A jovem avalia que a maior parte do corpo docente demonstrava falta de preparo para lidar com estudantes com deficiência. O comportamento de um professor de física, no entanto, é lembrado por ela como um exemplo de conduta.

iente de que Manu tem discalculia (dificuldade de lidar com números), uma das consequências da lesão cerebral, o educador costumava sentar ao lado da jovem toda vez que tinha prova, para auxiliá-la na atividade. “Ele não fazia a prova para mim, mas ele fazia a prova comigo. Primeiro me fazia errar, para depois fazer acontecer, o que fez toda a diferença.”

‘Vivi o céu e o inferno na graduação’

Mais tarde, durante a graduação de geografia, Manu diz ter vivido “o céu e o inferno”. Ela conta que, devido à mobilidade reduzida, precisava do elevador para chegar à sala onde as aulas do curso eram ministradas, no terceiro andar da universidade. O equipamento, contudo, quebrou no segundo dia de aula.

“O elevador ficou 68 dias parado. Tinha eu e mais uma moça com mobilidade reduzida no setor inteiro, mas a turma toda foi prejudicada, porque a sala que passamos a ocupar durante esse período, no auditório, não tinha quadro nem mesa”, diz.

A jovem também afirma que ficou decepcionada com o despreparo de alguns professores. Ela ouviu relatos sobre docentes de outros cursos que, em referência às pessoas com deficiência, diziam “não saber lidar” com “esse tipo de estudante”.

“Eu pensava ‘não é possível que no ensino superior a gente está ouvindo isso, minha mãe escutava isso lá no ensino básico, daí a gente chega no ensino superior e ouve as mesmas histórias'”, lamenta.

Por outro lado, a geógrafa elogia o fato de ter sido acompanhada pelo setor de políticas afirmativas da instituição, desde o vestibular até a diplomação. Manu explica que todas as adaptações avaliativas durante o curso foram construídas de maneira conjunta entre o setor, uma técnica, os professores de geografia e a estudante.

“Hoje, quando volto lá na universidade, escuto de outros professores que a comissão e a minha luta junto com outros estudantes com deficiência fizeram eles repensarem o papel enquanto educadores. Não é que esteja perfeito, mas sem a nossa ação, poderia estar pior, assim como vemos no Brasil inteiro”, avalia.

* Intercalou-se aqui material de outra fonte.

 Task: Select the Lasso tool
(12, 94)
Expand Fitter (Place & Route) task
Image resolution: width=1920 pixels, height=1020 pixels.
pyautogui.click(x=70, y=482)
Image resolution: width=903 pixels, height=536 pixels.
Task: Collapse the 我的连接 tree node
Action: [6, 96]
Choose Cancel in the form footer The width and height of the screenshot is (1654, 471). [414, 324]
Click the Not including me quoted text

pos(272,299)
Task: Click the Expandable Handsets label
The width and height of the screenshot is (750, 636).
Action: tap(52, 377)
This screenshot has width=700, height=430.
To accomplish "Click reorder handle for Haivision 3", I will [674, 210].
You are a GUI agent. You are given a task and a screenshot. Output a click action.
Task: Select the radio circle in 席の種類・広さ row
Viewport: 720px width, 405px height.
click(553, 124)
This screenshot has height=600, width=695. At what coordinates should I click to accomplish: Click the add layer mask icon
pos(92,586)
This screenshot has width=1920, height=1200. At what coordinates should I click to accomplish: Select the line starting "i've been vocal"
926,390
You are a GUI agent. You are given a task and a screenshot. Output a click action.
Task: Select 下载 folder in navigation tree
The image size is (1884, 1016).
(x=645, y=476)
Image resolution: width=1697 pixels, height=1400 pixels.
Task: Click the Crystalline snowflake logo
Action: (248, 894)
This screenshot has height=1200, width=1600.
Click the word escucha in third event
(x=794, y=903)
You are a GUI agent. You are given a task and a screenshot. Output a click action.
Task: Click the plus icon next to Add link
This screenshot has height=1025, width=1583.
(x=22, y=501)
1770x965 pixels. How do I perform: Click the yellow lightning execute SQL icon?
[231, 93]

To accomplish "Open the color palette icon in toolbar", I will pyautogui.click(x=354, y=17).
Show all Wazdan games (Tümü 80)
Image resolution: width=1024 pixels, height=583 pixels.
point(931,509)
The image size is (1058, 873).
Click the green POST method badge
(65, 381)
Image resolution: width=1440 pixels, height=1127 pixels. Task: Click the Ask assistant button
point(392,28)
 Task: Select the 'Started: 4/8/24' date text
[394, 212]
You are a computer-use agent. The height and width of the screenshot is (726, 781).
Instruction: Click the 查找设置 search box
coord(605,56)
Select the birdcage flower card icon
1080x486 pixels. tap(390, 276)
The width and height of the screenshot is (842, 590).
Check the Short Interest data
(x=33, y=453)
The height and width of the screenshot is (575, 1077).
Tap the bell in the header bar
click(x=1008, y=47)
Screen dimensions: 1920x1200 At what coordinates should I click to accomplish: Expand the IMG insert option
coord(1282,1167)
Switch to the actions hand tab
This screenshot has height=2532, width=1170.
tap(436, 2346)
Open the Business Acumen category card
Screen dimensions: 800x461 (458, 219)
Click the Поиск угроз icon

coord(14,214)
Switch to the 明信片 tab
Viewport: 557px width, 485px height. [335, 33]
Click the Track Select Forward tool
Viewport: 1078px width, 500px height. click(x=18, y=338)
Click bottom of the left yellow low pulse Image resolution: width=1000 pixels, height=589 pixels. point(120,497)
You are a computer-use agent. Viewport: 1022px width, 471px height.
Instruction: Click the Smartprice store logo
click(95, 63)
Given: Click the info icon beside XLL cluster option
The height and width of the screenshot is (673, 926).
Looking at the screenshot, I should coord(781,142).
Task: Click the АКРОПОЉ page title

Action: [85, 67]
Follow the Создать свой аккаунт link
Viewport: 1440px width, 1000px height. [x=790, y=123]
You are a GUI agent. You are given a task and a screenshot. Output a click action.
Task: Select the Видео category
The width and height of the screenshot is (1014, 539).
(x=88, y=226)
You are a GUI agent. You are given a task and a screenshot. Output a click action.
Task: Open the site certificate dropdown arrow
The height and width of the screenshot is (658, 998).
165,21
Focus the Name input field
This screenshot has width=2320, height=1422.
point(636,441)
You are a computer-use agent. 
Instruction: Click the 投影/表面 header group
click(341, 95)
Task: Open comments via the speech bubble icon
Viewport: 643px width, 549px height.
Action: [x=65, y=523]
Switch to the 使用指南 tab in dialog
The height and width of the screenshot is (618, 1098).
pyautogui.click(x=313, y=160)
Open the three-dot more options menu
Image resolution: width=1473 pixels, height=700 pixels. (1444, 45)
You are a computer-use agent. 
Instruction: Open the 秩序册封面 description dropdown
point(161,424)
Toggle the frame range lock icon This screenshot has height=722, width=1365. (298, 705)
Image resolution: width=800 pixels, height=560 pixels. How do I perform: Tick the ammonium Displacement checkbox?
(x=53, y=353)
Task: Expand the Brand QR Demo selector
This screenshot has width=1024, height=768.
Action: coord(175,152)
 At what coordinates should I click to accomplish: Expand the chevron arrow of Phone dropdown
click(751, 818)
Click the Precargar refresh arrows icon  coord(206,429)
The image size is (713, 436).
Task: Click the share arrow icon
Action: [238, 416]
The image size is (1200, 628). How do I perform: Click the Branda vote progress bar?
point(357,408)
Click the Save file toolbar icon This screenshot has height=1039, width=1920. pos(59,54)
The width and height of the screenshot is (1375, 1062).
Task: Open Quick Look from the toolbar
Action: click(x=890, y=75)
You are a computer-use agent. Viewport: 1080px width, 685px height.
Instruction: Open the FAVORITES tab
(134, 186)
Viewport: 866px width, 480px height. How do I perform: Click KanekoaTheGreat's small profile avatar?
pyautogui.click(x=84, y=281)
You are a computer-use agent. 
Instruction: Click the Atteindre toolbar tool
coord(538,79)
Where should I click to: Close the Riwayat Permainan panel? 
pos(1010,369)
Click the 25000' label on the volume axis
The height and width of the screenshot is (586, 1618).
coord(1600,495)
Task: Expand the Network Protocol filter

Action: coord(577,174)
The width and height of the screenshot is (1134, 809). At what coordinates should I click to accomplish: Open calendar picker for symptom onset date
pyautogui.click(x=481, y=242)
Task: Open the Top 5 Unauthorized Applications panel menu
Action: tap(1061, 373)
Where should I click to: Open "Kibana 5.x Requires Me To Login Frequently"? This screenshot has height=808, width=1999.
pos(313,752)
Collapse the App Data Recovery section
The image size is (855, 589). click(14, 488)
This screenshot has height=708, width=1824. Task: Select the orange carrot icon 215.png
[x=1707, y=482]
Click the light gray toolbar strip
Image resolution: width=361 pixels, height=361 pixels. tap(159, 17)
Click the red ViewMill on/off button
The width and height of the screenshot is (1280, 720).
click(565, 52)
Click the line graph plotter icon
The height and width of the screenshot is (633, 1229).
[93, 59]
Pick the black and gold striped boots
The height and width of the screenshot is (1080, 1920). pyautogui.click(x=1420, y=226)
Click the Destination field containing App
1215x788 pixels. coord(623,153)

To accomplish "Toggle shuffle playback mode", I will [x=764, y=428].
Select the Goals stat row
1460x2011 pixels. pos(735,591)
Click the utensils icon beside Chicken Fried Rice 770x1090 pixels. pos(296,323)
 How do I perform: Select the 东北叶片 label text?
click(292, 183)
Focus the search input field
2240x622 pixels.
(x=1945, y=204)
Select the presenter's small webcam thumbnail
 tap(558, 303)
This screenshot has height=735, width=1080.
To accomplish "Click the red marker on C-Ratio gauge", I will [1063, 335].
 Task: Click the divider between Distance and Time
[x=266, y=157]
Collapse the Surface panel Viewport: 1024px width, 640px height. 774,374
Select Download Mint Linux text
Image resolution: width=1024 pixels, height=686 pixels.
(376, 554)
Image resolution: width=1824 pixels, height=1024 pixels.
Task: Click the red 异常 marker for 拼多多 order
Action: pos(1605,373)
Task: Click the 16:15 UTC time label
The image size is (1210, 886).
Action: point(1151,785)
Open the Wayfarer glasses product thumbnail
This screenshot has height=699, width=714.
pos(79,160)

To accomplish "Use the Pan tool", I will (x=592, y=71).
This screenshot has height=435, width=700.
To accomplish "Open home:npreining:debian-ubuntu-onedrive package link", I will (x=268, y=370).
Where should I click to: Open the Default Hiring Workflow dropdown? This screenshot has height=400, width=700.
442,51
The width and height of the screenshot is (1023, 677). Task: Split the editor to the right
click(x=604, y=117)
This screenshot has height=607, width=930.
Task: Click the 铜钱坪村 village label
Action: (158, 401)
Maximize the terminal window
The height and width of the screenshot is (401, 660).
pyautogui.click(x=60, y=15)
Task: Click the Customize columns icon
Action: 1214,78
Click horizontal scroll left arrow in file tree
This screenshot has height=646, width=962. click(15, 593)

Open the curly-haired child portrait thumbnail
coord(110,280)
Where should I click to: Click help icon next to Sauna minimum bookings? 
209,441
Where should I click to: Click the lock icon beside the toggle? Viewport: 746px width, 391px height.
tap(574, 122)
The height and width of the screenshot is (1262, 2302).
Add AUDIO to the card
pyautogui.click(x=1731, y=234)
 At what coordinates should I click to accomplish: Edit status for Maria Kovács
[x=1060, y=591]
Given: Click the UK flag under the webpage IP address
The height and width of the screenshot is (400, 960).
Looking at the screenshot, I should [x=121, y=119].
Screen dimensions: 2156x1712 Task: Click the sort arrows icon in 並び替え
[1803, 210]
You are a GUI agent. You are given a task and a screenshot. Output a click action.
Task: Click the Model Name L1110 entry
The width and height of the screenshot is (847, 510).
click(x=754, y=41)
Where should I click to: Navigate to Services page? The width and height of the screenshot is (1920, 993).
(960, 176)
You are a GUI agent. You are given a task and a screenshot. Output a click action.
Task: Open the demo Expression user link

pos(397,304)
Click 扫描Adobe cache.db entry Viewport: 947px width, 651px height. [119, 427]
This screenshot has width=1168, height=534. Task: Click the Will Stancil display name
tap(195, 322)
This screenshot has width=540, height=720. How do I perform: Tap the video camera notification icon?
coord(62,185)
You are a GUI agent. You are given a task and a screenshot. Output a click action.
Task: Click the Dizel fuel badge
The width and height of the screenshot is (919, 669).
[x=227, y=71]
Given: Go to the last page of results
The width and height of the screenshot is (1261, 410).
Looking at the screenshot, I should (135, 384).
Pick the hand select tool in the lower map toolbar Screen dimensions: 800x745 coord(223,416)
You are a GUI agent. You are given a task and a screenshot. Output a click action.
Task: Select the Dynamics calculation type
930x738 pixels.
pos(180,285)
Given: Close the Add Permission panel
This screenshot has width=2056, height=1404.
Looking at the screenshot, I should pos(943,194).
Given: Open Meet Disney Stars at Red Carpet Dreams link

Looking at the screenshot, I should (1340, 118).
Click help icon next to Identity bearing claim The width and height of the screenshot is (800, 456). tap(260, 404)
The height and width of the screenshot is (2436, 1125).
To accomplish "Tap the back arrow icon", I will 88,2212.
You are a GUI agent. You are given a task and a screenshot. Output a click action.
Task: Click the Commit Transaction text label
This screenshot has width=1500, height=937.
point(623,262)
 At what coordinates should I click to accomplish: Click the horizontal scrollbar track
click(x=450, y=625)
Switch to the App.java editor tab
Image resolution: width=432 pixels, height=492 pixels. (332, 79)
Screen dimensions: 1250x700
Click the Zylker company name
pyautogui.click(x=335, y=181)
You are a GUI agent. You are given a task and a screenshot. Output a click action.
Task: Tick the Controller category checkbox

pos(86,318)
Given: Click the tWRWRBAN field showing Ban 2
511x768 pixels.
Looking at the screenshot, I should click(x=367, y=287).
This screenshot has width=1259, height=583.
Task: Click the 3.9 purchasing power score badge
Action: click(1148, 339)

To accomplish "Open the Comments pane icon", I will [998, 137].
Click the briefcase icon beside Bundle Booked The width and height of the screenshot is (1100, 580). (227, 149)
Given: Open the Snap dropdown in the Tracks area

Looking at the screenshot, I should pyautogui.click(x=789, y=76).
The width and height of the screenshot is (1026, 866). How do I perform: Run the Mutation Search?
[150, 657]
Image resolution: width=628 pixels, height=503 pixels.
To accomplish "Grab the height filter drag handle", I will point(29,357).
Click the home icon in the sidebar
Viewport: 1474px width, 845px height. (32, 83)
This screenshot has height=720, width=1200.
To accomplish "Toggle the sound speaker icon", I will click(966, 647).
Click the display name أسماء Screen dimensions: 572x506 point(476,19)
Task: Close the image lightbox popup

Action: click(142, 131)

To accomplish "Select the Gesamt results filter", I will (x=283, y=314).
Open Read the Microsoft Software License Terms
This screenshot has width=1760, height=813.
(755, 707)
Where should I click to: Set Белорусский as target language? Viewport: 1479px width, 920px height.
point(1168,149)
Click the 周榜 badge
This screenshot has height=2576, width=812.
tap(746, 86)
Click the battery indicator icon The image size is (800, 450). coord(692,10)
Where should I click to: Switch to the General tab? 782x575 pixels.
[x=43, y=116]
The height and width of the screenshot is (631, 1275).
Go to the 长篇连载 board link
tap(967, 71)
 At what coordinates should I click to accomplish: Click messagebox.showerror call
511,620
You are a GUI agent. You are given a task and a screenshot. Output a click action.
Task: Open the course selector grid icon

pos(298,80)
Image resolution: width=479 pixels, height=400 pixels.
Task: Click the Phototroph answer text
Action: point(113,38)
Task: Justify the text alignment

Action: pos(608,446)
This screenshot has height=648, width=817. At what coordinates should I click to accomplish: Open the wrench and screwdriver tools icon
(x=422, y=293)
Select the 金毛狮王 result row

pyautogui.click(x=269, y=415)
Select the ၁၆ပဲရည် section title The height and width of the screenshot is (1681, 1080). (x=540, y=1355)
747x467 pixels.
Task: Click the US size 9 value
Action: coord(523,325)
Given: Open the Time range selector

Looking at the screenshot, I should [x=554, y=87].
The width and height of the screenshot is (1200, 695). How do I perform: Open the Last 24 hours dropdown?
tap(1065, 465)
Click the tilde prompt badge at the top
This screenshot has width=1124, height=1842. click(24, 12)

A geógrafa considera que o diploma é uma conquista coletiva: sua, da família e de outras pessoas com deficiência que lutaram por espaço nas universidades.

Com sonho de ser professora desde a infância, Manu, que é a primeira na família a conquistar um diploma no ensino superior, conta que quer atuar com a formação de educadores. Seu objetivo é se especializar em educação inclusiva e voltar para a universidade -desta vez, como parte do corpo docente.

“Lógico que eu quero fazer uma viagem, ter minha casa, mas o meu sonho pessoal mesmo é eu poder viver para conseguir transformar a sociedade, para que uma pessoa com deficiência não precise passar as coisas que eu passei ao longo da vida”, afirma.

Relatos de mães de crianças e jovens com diferentes tipos de deficiência, como o autismo, sempre foram comuns na caixa de mensagens da geógrafa.

Desde que sua publicação no Twitter viralizou, contudo, ela conta que tem recebido depoimentos de pessoas com paralisia cerebral e seus familiares, situação inédita. “Eu nunca tive muito contato com gente com paralisia cerebral e agora estou tendo. Estou vendo que não estou sozinha no mundo”, diz.